# [Exercise description]
The lines from the one with "Where should I" through the last line below are to be copied exactly; no other lines are to be returned.

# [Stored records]
_ _ _ _ _ _ _

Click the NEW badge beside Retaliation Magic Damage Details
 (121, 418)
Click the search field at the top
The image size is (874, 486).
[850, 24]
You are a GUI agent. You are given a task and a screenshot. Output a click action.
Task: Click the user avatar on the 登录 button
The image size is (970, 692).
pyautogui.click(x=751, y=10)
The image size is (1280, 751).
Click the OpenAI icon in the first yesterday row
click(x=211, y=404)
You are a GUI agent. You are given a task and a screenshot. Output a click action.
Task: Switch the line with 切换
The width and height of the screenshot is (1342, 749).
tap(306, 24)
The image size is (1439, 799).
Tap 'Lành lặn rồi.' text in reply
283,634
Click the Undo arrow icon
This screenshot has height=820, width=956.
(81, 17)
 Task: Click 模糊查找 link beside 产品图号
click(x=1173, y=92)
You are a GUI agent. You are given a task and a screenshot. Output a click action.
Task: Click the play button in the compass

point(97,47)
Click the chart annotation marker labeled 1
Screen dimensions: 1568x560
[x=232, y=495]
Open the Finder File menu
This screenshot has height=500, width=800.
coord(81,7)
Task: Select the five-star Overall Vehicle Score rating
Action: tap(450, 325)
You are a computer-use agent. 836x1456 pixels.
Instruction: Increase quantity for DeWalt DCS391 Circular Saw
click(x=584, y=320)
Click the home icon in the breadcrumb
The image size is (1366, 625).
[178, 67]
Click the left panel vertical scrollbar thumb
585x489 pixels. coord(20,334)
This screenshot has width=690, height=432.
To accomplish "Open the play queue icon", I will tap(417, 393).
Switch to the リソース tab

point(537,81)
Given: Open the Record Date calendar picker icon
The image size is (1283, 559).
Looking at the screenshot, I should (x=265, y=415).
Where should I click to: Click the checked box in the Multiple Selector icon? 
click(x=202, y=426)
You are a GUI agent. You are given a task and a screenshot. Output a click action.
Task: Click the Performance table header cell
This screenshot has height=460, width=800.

_ _ _ _ _ _ _

# [Expected answer]
Where should I click to: Click the checked box in the Multiple Selector icon? 
click(x=202, y=426)
You are a GUI agent. You are given a task and a screenshot. Output a click action.
Task: Click the Performance table header cell
This screenshot has height=460, width=800.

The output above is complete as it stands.